[[ The data, beginning ]]

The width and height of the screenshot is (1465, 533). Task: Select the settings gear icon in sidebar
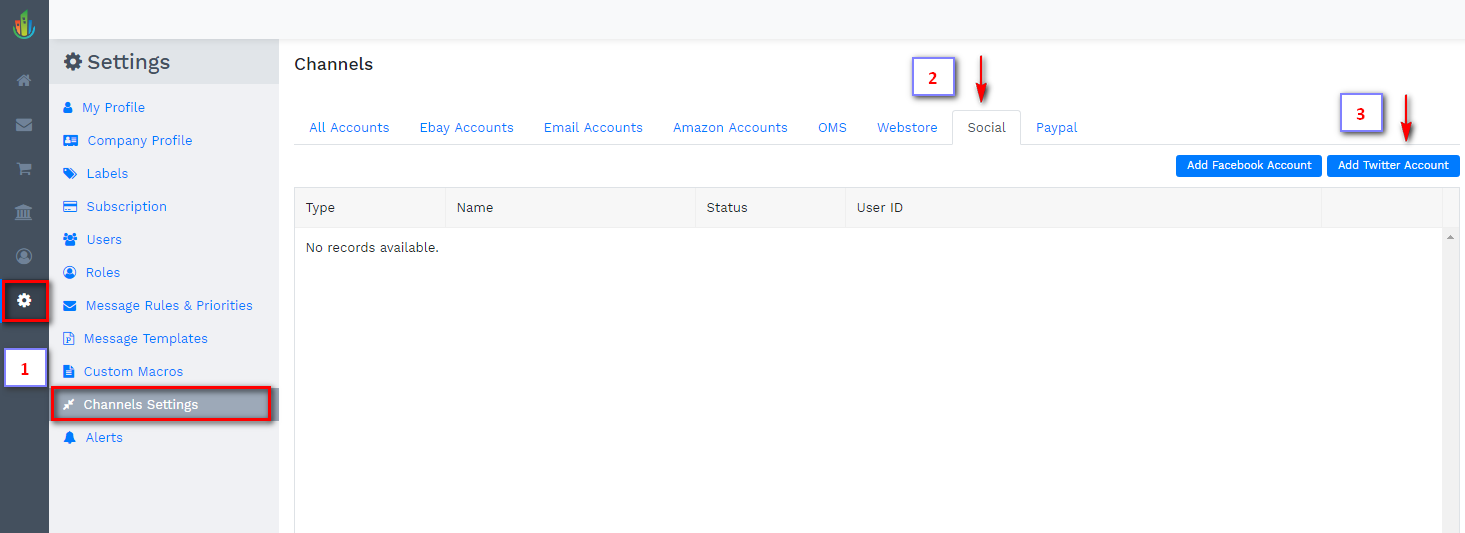pyautogui.click(x=24, y=300)
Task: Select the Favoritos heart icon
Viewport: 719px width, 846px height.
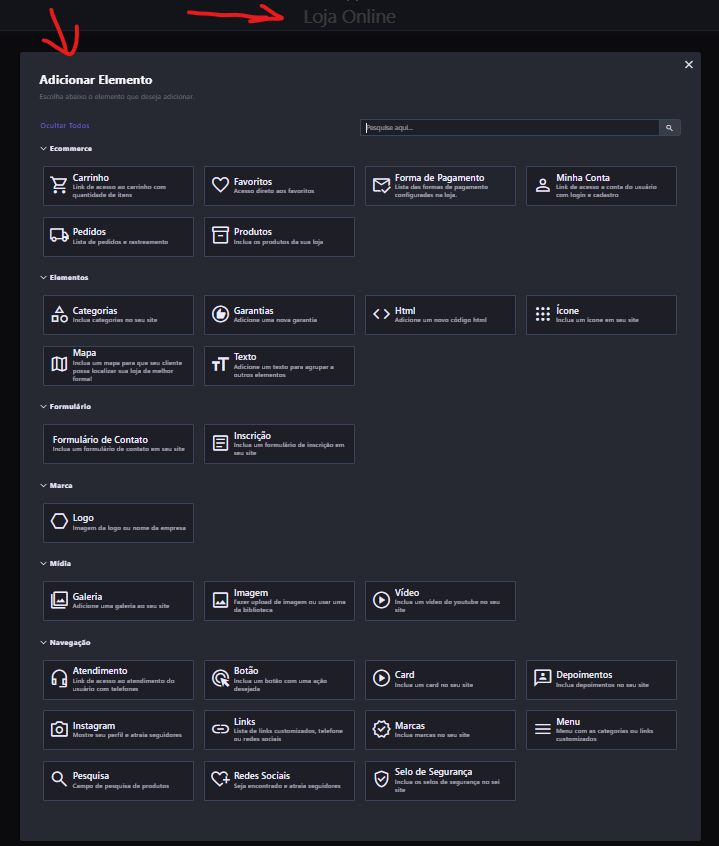Action: pyautogui.click(x=220, y=186)
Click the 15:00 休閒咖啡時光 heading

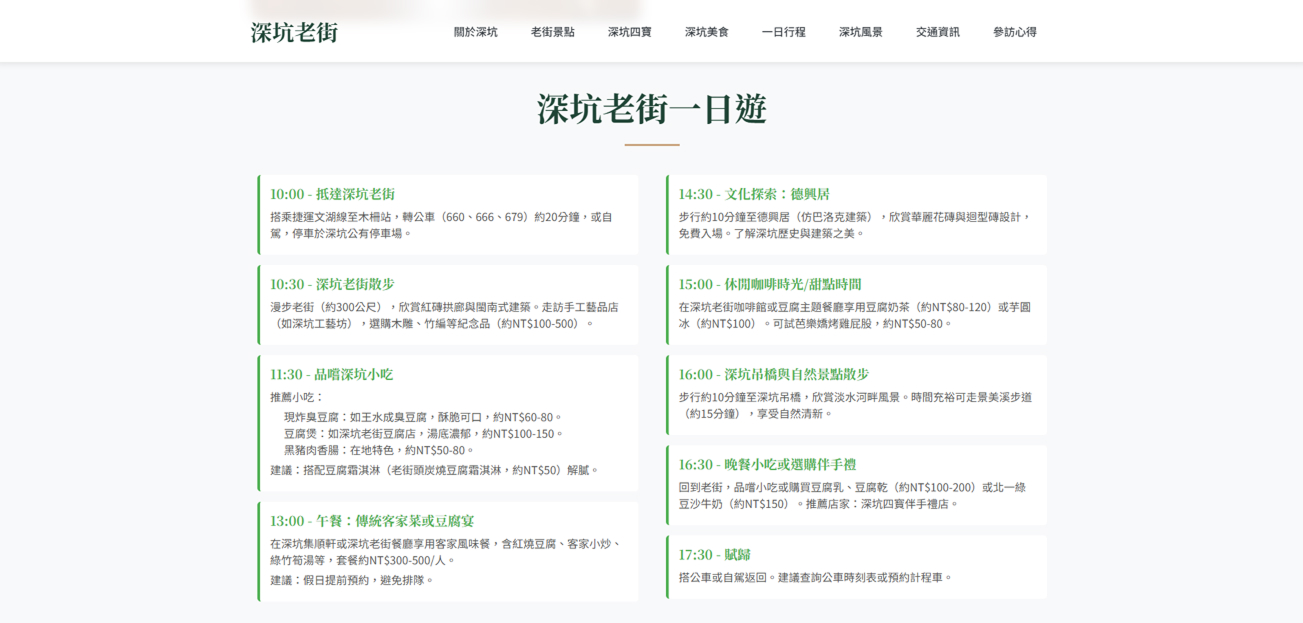point(769,284)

[[ The data, end ]]

These entries are to be printed again word for word, except for the pictures.

Result for this exercise:
The width and height of the screenshot is (1465, 533). Task: Select the settings gear icon in sidebar
pyautogui.click(x=24, y=300)
Task: Select the Favoritos heart icon
Viewport: 719px width, 846px height.
Action: pyautogui.click(x=220, y=186)
Click the 15:00 休閒咖啡時光 heading

point(769,284)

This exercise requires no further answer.